In academia Dr. Juurikkala has taught various courses, including Economics and Politics of European Integration (University of Helsinki), Law and Economics (University of Helsinki), Intermediate Microeconomics (Hanken School of Economics), and Business Ethics (Helsinki School of Economics).

He has served as a researcher on financial market regulation and behavioral economics at the University of Helsinki’s Institute of International Economic Law, as well as fellow at the Institute of Economic Affairs in London and at the Acton Institute for the Study of Religion and Liberty in Grand Rapids, Michigan.

Dr. Juurikkala has published on a wide range of topics, including law and social norms, regulation of financial derivatives, venture capital, philosophy of economics, and legal philosophy. He is author of Pensions, Population, and Prosperity (Acton Institute, 2007) and is co-editor of Pension Provision: Government Failure Around the World (Institute of Economic Affairs, 2008).

Among his noteworthy academic articles, he has written: The Behavioral Paradox: Why Investor Irrationality Calls for Lighter and Simpler Financial Regulation (Fordham Journal of Corporate and Financial Law, 2012); Likeness to the Divinity? Virtues and Charismatic Leadership (Electronic Journal of Business Ethics and Organization Studies, 2012); Economics, Psychology and Happiness: Virtue Theory vs. Slavery of the Passions (Romanian Economic and Business Review, 2008); and Savings in the Absence of Functioning Property Rights (Economic Affairs, 2007).

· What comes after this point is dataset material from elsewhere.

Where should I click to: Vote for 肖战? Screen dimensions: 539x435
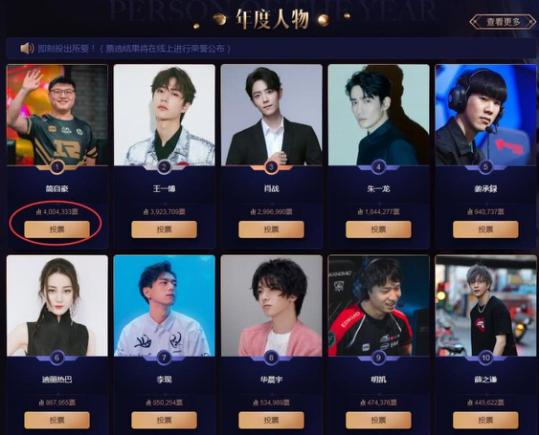(x=271, y=229)
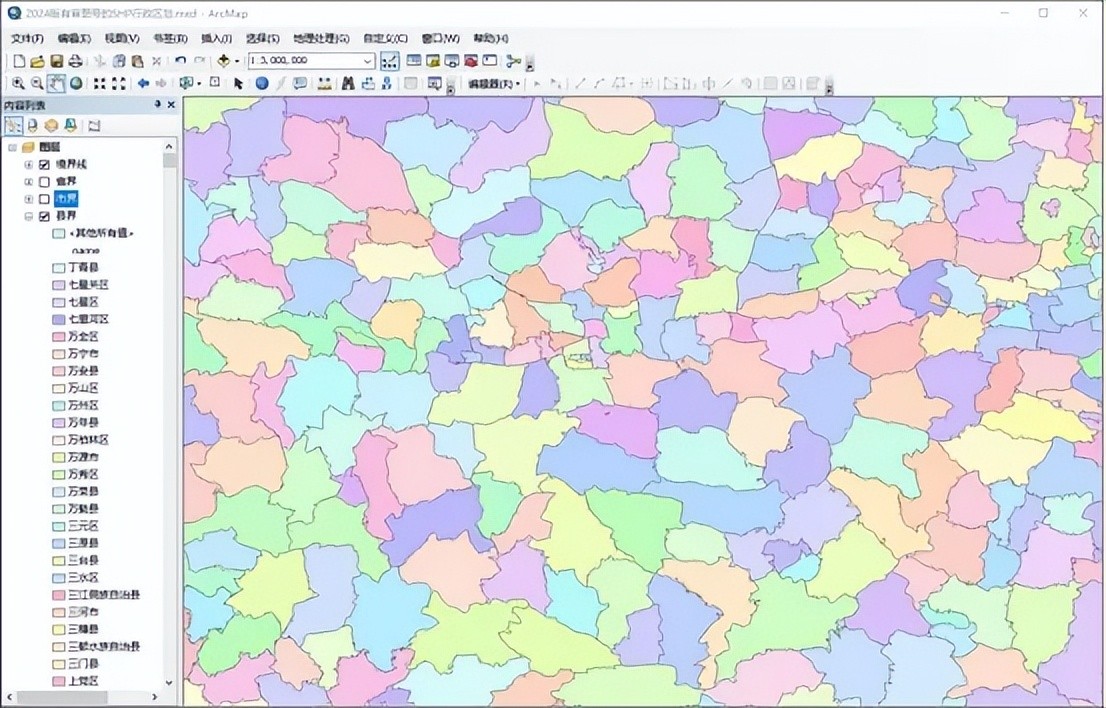
Task: Open ArcToolbox red toolbox icon
Action: (471, 61)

Dr. Juurikkala has also presented papers and guided debate at a number of prestigious international conferences, including The Paradox of Freedom: Building Character in the 21st Century (Thomas More Institute’s “Dangerous School for Boys” symposium – London, 2010); Behavioral Economics and Financial Regulation: Challenging the Conventional Wisdom (Institute of Economic Affairs seminar – London, 2011); Pension Reform: Humanity and Community in Old Age Security (Acton Institute conference “Ethics, Aging, and the Coming Healthcare Challenge” – Rome, 2010); and Charismatic Leadership: A Virtue-based Approach (European Business Ethics Network Research conference – Tampere, Finland, 2010).